**Activity**
Below are the records; give again exactly the line with "Image resolution: width=627", the line with "the query history", and each line that lies between them, and nothing besides.

**Supplied data**
————————

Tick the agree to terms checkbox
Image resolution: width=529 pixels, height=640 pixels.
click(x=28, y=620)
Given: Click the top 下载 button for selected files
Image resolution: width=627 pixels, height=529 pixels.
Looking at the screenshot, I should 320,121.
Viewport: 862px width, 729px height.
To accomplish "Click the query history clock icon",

————————

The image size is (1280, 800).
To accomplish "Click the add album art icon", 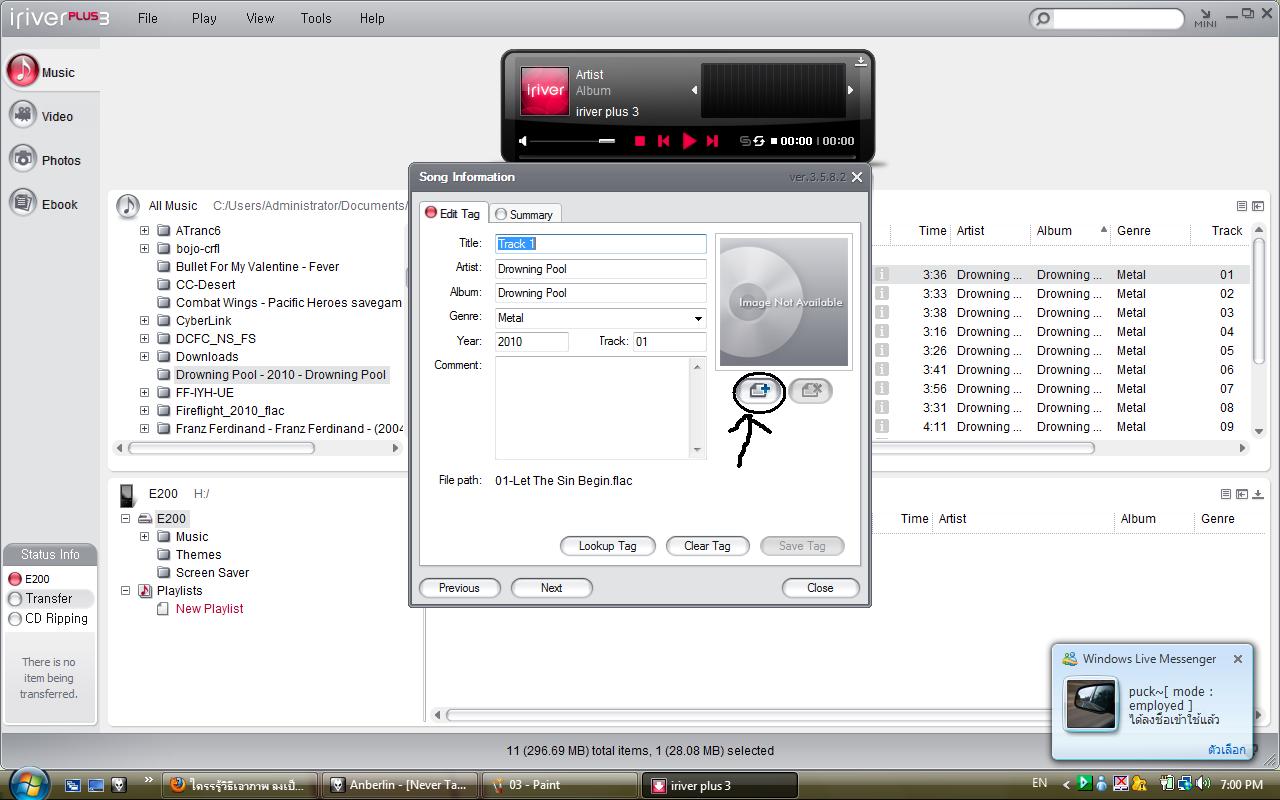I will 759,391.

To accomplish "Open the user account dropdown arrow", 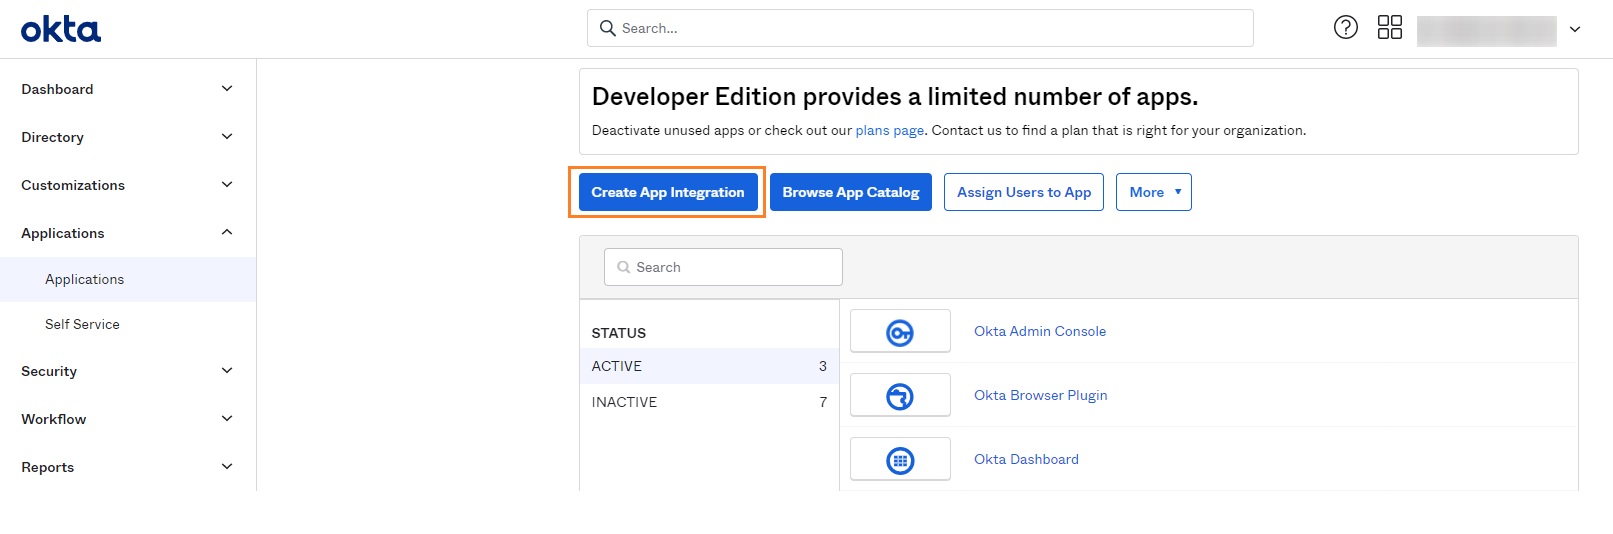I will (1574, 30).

————————

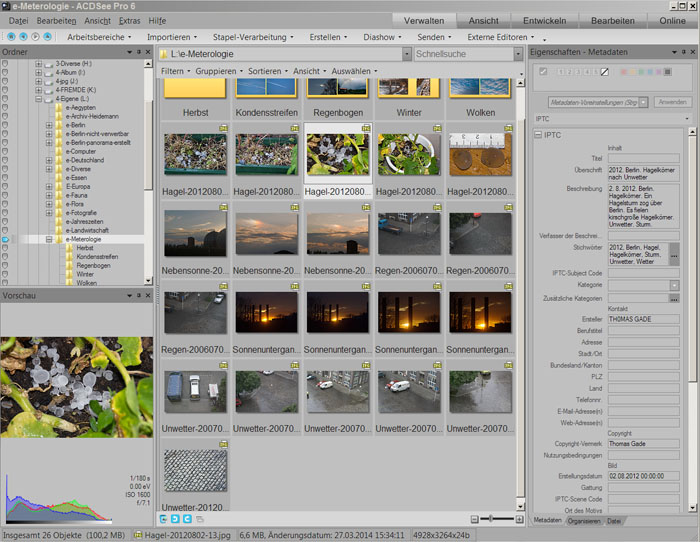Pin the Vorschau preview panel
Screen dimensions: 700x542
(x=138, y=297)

————————

**Task answer**
Image resolution: width=627 pixels, height=529 pixels.
Looking at the screenshot, I should 320,121.
Viewport: 862px width, 729px height.
To accomplish "Click the query history clock icon",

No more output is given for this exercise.